Nevada Supreme Court rejects rooftop solar referendum


The ruling is a blow to SolarCity, which spent at least US$2 million pushing the referendum, and a victory for NV Energy, which spent more than US$1 million fighting it. Source: Flickr/mrbill

Yesterday, the Nevada Supreme Court unanimously ruled against a popular rooftop solar referendum for the upcoming 8 November ballot that could have restored net metering rates to their former, more favourable state by amending the Commission’s legislative authority.

The ruling now prevents Nevadans from voting on the measure to reverse the Public Utilities Commission’s (PUC) decision. The seven-member ruling body dismissed the proposal as “fundamentally flawed”; characterising the campaign, which was spearheaded by SolarCity’s Bring Back Solar group, as “not only inaccurate and misleading, but also argumentative.”

Question 5, as the proposal is officially known, would have allowed general election voters to decide whether or not to restore the state’s net metering structure to a more favourable rate. The beginning of this year saw fees for solar users triple as credits for energy fed back into the grid were diminished, amidst arguments that the scheme was displacing the burden onto non-solar ratepayers.

The Court’s decision plays into the hands of NV Energy, the state’s largest utility, who paid advocacy group Citizens of Energy Fairness to challenge the referendum, on the grounds that it was unfairly subsidising solar customers’ use of the grid. Equally, the ruling comes as a blow to Bring Back Solar and supporting Nevadans who not only presented a petition with more than 115,000 signatures asking to put the measure on the ballot, but also demonstrated support via a poll that showed 73% of Nevadans support rooftop solar.

“While we’re disappointed that the Court ruled in such a way that the people of Nevada will not be able to vote on this issue, it clarifies the role Nevada’s leadership must play in representing the majority of Nevadans who want  to bring solar back to Nevada,” said Erin McCann, campaign manager for Bring Back Solar, in a statement. “Working together with legislators, key stakeholders, and Nevada’s hundreds of thousands of solar supporters, we look forward to crafting strong solar policies that give Nevadans the freedom to power their homes and communities with clean solar energy.”

‘Too little, too late’

Despite the purported setback, it is clear that there is support for rooftop solar in Nevada. Last week, a group of local installers lobbied against NV Energy’s efforts to grandfather 32,000 solar customers – citing their announcement as “too little, too late.”

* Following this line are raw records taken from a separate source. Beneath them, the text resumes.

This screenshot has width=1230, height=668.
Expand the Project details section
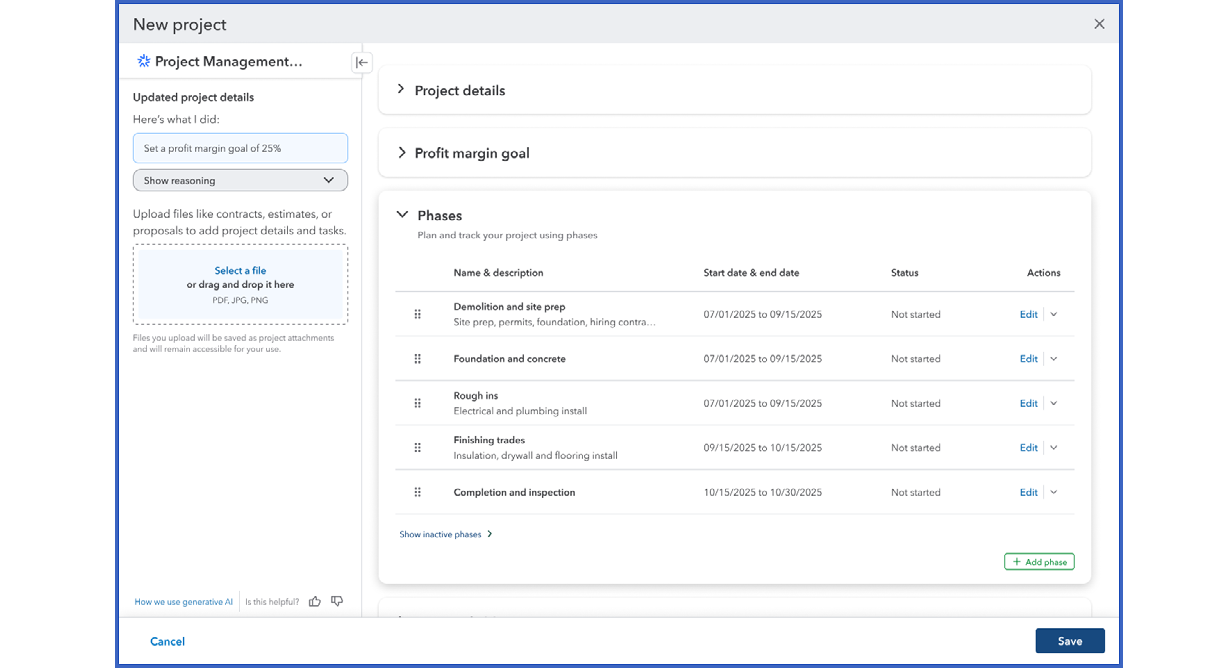(x=401, y=90)
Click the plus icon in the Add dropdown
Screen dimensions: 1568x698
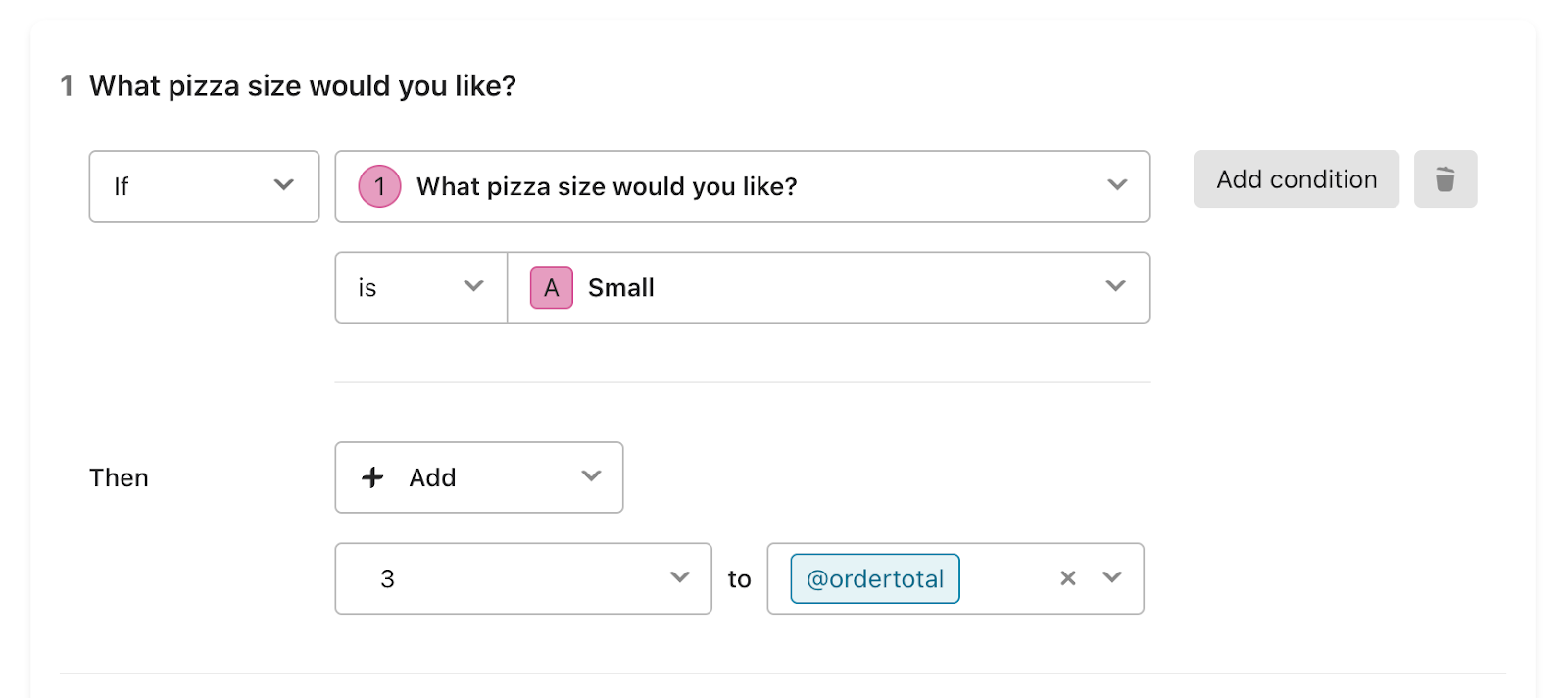(372, 477)
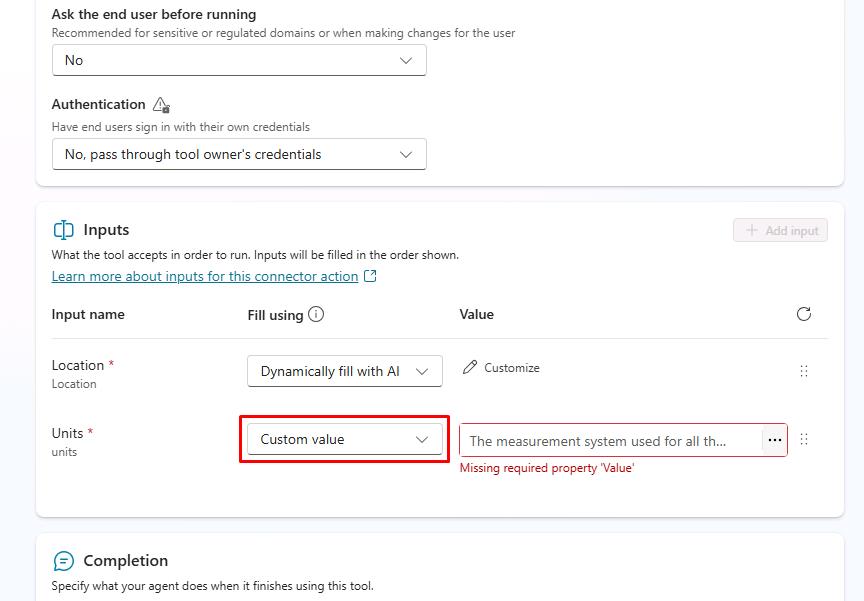Expand the Units Custom value dropdown
The width and height of the screenshot is (864, 601).
[x=344, y=439]
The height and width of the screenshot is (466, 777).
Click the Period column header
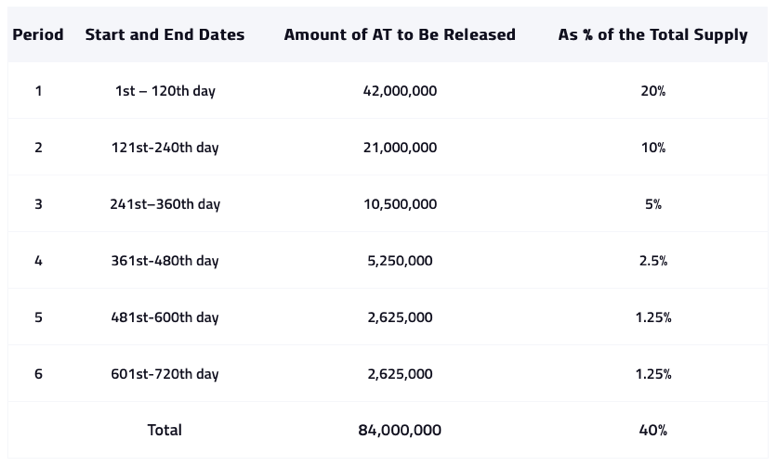[x=38, y=35]
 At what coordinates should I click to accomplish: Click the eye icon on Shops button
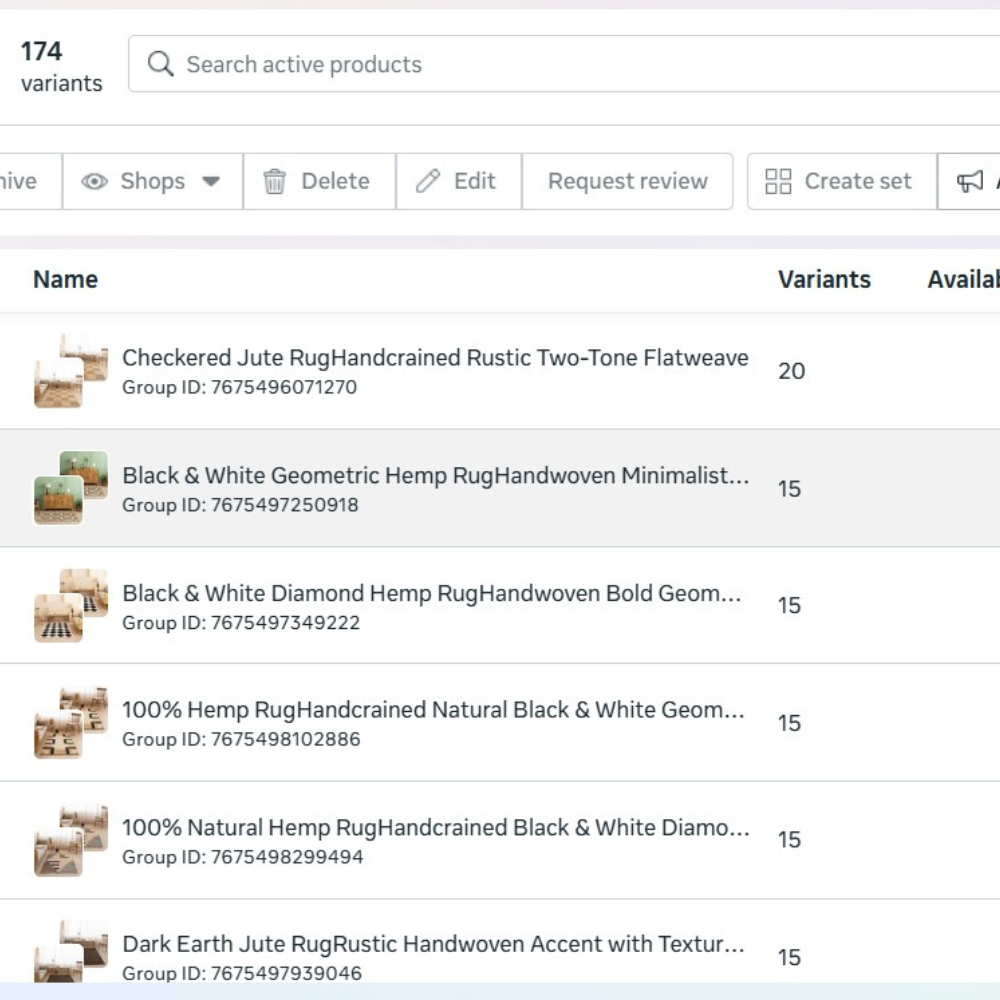95,181
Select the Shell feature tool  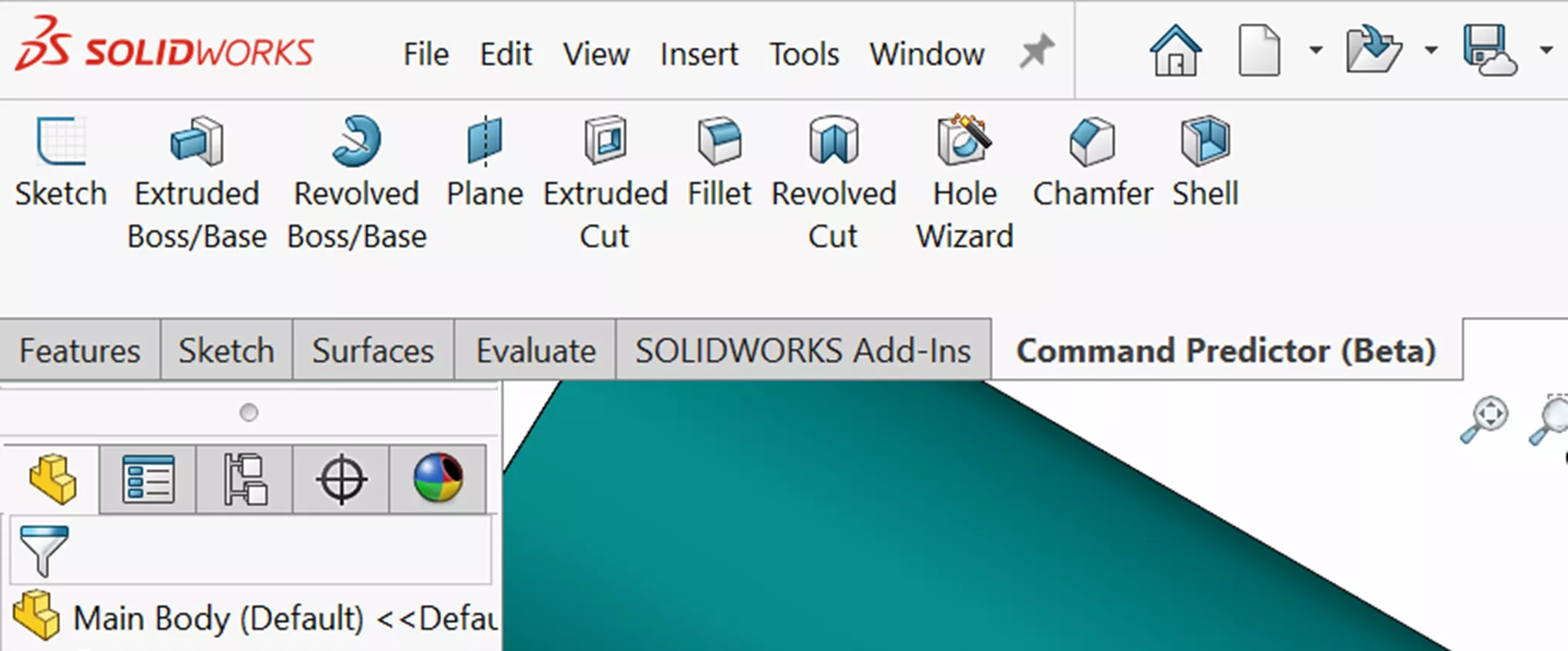tap(1205, 142)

“When the Commission ruled against grandfathering solar customers on 17 February, many solar companies and solar advocates immediately responded by appealing the Commission’s decision. It’s disappointing that NV Energy, while speaking to the press about their support for grandfathering, waited 161 days to respond to the Commission,” read a letter put together by five local solar installers.

The group called for allowing “Nevadans the choice to go solar in the future”, “saying that “it should be up to the voters to decide”, just days before the ruling rejected the right for the rooftop solar referendum to appear on November’s ballot.